Start of Extracted data
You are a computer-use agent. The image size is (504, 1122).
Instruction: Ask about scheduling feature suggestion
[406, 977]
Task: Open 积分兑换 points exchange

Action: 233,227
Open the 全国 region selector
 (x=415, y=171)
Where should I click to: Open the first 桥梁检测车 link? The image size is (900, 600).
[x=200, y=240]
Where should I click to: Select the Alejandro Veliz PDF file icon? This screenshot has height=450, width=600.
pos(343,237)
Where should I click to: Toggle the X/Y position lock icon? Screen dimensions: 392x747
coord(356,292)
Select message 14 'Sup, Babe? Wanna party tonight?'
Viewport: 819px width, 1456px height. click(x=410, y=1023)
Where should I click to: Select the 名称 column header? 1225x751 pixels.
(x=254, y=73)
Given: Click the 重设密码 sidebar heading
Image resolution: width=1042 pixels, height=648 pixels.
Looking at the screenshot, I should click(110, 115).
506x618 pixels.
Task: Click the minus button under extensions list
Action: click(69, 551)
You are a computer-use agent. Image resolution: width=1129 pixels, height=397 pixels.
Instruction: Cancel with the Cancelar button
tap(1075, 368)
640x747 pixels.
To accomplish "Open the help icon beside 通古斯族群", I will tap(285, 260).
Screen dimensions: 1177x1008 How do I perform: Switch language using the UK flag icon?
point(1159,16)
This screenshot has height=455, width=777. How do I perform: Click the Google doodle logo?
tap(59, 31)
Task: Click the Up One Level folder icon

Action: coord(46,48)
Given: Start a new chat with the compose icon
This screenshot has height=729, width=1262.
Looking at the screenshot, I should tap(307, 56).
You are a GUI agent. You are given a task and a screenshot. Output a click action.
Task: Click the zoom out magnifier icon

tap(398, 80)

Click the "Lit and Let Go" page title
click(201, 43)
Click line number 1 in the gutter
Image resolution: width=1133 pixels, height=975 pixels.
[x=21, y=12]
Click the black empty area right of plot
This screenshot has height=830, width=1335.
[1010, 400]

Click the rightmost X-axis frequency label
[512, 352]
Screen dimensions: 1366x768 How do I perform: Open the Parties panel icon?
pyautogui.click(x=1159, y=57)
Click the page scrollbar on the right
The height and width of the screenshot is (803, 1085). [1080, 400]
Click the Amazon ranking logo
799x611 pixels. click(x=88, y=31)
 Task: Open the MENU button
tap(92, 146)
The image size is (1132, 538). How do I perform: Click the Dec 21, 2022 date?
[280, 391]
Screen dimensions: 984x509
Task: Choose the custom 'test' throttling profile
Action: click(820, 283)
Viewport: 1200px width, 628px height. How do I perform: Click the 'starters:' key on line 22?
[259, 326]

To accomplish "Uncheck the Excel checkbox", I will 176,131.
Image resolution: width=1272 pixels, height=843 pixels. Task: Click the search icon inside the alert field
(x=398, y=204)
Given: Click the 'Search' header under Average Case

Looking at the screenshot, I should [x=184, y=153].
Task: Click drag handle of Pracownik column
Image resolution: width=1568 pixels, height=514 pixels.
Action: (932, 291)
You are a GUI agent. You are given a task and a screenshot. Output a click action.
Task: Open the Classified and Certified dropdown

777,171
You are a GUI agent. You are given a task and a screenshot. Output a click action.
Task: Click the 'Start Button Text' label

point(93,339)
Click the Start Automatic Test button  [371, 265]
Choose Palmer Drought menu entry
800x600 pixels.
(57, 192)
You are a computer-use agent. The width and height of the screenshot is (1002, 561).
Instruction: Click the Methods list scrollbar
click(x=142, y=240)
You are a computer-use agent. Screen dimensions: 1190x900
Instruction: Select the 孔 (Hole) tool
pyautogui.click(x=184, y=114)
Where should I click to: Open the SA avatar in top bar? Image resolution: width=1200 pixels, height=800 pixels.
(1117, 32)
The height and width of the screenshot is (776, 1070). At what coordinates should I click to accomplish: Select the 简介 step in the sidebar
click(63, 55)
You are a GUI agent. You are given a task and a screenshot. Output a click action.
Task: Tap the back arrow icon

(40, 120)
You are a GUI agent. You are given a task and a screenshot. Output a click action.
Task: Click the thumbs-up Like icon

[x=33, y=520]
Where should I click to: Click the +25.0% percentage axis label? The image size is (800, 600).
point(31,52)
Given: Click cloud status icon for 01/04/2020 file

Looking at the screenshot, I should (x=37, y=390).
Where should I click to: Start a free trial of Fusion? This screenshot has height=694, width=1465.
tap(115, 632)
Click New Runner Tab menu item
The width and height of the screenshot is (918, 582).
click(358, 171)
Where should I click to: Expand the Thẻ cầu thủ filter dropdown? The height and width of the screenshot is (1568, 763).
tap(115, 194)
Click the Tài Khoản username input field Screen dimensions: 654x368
End of Extracted data
-- Assignment --
Your answer must be an exact transcription of every record above.

-- Finished exercise --
You are a computer-use agent. The image size is (504, 1122).
Instruction: Ask about scheduling feature suggestion
[406, 977]
Task: Open 积分兑换 points exchange

Action: 233,227
Open the 全国 region selector
 (x=415, y=171)
Where should I click to: Open the first 桥梁检测车 link? The image size is (900, 600).
[x=200, y=240]
Where should I click to: Select the Alejandro Veliz PDF file icon? This screenshot has height=450, width=600.
pos(343,237)
Where should I click to: Toggle the X/Y position lock icon? Screen dimensions: 392x747
coord(356,292)
Select message 14 'Sup, Babe? Wanna party tonight?'
Viewport: 819px width, 1456px height. click(x=410, y=1023)
Where should I click to: Select the 名称 column header? 1225x751 pixels.
(x=254, y=73)
Given: Click the 重设密码 sidebar heading
Image resolution: width=1042 pixels, height=648 pixels.
Looking at the screenshot, I should click(110, 115).
506x618 pixels.
Task: Click the minus button under extensions list
Action: click(69, 551)
You are a computer-use agent. Image resolution: width=1129 pixels, height=397 pixels.
Instruction: Cancel with the Cancelar button
tap(1075, 368)
640x747 pixels.
To accomplish "Open the help icon beside 通古斯族群", I will tap(285, 260).
Screen dimensions: 1177x1008 How do I perform: Switch language using the UK flag icon?
point(1159,16)
This screenshot has height=455, width=777. How do I perform: Click the Google doodle logo?
tap(59, 31)
Task: Click the Up One Level folder icon

Action: coord(46,48)
Given: Start a new chat with the compose icon
This screenshot has height=729, width=1262.
Looking at the screenshot, I should tap(307, 56).
You are a GUI agent. You are given a task and a screenshot. Output a click action.
Task: Click the zoom out magnifier icon

tap(398, 80)

Click the "Lit and Let Go" page title
click(201, 43)
Click line number 1 in the gutter
Image resolution: width=1133 pixels, height=975 pixels.
[x=21, y=12]
Click the black empty area right of plot
This screenshot has height=830, width=1335.
[1010, 400]

Click the rightmost X-axis frequency label
[512, 352]
Screen dimensions: 1366x768 How do I perform: Open the Parties panel icon?
pyautogui.click(x=1159, y=57)
Click the page scrollbar on the right
The height and width of the screenshot is (803, 1085). [1080, 400]
Click the Amazon ranking logo
799x611 pixels. click(x=88, y=31)
 Task: Open the MENU button
tap(92, 146)
The image size is (1132, 538). How do I perform: Click the Dec 21, 2022 date?
[280, 391]
Screen dimensions: 984x509
Task: Choose the custom 'test' throttling profile
Action: click(820, 283)
Viewport: 1200px width, 628px height. How do I perform: Click the 'starters:' key on line 22?
[259, 326]

To accomplish "Uncheck the Excel checkbox", I will 176,131.
Image resolution: width=1272 pixels, height=843 pixels. Task: Click the search icon inside the alert field
(x=398, y=204)
Given: Click the 'Search' header under Average Case

Looking at the screenshot, I should [x=184, y=153].
Task: Click drag handle of Pracownik column
Image resolution: width=1568 pixels, height=514 pixels.
Action: (932, 291)
You are a GUI agent. You are given a task and a screenshot. Output a click action.
Task: Open the Classified and Certified dropdown

777,171
You are a GUI agent. You are given a task and a screenshot. Output a click action.
Task: Click the 'Start Button Text' label

point(93,339)
Click the Start Automatic Test button  [371, 265]
Choose Palmer Drought menu entry
800x600 pixels.
(57, 192)
You are a computer-use agent. The width and height of the screenshot is (1002, 561).
Instruction: Click the Methods list scrollbar
click(x=142, y=240)
You are a computer-use agent. Screen dimensions: 1190x900
Instruction: Select the 孔 (Hole) tool
pyautogui.click(x=184, y=114)
Where should I click to: Open the SA avatar in top bar? Image resolution: width=1200 pixels, height=800 pixels.
(1117, 32)
The height and width of the screenshot is (776, 1070). At what coordinates should I click to accomplish: Select the 简介 step in the sidebar
click(63, 55)
You are a GUI agent. You are given a task and a screenshot. Output a click action.
Task: Tap the back arrow icon

(40, 120)
You are a GUI agent. You are given a task and a screenshot. Output a click action.
Task: Click the thumbs-up Like icon

[x=33, y=520]
Where should I click to: Click the +25.0% percentage axis label? The image size is (800, 600).
point(31,52)
Given: Click cloud status icon for 01/04/2020 file

Looking at the screenshot, I should (x=37, y=390).
Where should I click to: Start a free trial of Fusion? This screenshot has height=694, width=1465.
tap(115, 632)
Click New Runner Tab menu item
The width and height of the screenshot is (918, 582).
click(358, 171)
Where should I click to: Expand the Thẻ cầu thủ filter dropdown? The height and width of the screenshot is (1568, 763).
tap(115, 194)
Click the Tài Khoản username input field Screen dimensions: 654x368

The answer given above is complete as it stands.